Some of it is economic – with younger people unable to afford homes in which to start or grow families, as well as the broader cost of raising a family being too prohibitive. Some of this is social – younger generations opting not to have children due to prioritising careers or travel, or because of concerns about the world they would be raising children into. Health also matters. As many delay marriages and look to start families later in life, medical issues can put limitations on family size, too.
The combination of these factors is really taking hold across the world. In 2023, births in Korea fell by 8.5%, in Germany they fell by roughly 6%, in mainland China by 5.6% and across the economies where we have timely data, births fell by roughly 4.5%.
8.5%
Fall in births in Korea in 2024 (HSBC, based on national data)
c.6%
Fall in births in Germany in 2023 (HSBC, based on national data)
As things stand, we’re on a path of the world’s population to start shrinking before 2040, with developed markets already on a path to dramatic population decline over the course of the next few decades. This may, of course, change, if some of these factors turn around, but there’s nothing in the data to suggest that they will.
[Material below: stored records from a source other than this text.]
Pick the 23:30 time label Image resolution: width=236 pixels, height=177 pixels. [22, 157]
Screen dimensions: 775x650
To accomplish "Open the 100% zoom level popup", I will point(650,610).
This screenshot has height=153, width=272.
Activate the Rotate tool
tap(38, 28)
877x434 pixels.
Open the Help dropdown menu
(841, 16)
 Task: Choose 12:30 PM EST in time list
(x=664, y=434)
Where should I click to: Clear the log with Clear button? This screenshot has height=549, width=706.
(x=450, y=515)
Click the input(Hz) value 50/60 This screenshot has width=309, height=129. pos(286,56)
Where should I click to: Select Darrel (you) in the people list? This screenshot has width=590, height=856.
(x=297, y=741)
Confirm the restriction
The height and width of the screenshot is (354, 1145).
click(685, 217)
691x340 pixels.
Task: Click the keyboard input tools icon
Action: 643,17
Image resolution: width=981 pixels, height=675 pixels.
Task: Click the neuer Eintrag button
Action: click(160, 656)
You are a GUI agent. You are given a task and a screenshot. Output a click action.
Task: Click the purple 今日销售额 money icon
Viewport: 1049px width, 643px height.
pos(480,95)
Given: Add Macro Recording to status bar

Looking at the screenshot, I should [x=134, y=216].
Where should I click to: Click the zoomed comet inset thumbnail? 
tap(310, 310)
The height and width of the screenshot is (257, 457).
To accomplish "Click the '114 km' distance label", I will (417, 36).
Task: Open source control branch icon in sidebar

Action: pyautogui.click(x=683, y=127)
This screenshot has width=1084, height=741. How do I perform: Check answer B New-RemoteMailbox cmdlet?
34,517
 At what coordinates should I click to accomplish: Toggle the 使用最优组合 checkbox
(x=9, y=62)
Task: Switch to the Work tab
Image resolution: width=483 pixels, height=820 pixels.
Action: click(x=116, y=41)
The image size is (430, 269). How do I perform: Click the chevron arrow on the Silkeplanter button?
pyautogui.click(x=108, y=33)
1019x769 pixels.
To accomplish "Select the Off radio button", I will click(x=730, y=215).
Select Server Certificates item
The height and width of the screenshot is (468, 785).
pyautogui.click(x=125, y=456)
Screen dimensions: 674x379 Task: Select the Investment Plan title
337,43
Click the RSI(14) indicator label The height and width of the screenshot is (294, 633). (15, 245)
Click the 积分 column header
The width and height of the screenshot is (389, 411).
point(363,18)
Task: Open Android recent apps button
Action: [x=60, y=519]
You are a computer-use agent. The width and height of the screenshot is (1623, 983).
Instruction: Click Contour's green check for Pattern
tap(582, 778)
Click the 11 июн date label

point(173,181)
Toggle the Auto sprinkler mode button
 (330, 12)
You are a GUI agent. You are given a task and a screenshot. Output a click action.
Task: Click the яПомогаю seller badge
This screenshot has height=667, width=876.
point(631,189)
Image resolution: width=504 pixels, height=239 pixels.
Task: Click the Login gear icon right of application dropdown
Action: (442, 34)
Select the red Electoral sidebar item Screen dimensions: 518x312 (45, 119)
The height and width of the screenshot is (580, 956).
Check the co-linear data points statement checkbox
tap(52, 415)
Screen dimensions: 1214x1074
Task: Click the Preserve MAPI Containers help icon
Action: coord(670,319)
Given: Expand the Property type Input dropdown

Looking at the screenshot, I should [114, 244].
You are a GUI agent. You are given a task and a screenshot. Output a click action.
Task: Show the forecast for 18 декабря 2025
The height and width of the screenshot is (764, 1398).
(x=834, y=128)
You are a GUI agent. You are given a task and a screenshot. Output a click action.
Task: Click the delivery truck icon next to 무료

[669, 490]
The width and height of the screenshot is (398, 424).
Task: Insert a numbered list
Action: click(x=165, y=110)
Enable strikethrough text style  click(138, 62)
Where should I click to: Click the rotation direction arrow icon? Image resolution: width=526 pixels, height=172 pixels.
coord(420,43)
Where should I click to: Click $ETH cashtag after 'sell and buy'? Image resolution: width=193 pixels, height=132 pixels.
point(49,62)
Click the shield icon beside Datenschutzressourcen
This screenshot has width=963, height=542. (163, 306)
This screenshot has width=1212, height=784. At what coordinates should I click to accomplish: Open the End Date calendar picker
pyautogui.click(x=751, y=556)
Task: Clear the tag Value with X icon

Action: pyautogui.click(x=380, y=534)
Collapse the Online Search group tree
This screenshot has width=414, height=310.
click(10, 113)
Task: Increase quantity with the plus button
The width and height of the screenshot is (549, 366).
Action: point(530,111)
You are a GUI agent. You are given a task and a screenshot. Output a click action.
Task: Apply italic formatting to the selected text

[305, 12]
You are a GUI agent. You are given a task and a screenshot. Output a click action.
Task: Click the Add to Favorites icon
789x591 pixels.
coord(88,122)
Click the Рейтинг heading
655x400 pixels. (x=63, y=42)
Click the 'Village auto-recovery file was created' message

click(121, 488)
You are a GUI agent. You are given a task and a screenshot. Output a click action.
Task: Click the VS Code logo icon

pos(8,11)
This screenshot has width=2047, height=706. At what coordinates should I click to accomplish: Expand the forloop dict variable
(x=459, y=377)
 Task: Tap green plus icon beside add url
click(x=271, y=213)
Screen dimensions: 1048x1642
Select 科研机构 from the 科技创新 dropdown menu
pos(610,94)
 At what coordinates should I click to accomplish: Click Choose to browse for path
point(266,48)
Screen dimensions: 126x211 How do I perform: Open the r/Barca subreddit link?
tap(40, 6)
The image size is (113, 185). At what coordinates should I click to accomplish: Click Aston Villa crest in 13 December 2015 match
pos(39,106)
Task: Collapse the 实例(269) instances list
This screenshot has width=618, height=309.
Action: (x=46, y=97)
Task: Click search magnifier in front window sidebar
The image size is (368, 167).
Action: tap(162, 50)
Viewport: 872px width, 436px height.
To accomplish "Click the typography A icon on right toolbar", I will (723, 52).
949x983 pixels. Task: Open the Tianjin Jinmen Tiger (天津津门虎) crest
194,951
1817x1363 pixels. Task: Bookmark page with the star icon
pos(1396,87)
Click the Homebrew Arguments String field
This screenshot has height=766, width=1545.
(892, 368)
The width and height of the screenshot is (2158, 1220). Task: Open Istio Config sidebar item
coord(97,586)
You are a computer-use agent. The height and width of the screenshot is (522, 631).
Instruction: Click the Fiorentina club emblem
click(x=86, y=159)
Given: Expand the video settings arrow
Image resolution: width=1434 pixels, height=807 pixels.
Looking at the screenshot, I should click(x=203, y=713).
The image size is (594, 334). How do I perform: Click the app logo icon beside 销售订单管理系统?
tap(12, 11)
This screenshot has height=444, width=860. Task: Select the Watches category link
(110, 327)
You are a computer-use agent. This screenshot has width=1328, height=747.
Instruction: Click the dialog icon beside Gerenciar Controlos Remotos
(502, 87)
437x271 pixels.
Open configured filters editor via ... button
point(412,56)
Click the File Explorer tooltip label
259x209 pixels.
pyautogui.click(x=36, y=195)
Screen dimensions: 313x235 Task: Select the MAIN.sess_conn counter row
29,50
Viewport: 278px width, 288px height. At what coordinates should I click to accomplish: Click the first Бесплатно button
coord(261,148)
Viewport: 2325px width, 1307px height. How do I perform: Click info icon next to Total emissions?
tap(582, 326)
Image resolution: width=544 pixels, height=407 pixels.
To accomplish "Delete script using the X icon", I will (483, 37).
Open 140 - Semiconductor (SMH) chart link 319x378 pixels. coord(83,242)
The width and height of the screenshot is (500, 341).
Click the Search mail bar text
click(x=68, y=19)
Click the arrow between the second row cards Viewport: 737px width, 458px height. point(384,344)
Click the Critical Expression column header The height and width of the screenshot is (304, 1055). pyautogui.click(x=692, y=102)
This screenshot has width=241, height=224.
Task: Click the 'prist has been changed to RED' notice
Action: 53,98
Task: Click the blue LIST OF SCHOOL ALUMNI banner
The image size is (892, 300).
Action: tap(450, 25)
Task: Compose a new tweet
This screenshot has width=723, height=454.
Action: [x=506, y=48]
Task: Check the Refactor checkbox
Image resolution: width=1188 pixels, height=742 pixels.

For many, the notion of fewer people is good news: taking the strain off the planet’s resources or public infrastructure. But, with populations ageing rapidly, too, these drops in births pose some pressing fiscal issues down the road.
In a busy election year, the nature of fiscal policy looks set to come more into focus. Demographic change, which is now happening rapidly, looks likely to impose new constraints on the choices governments make about taxation and spending in the years to come.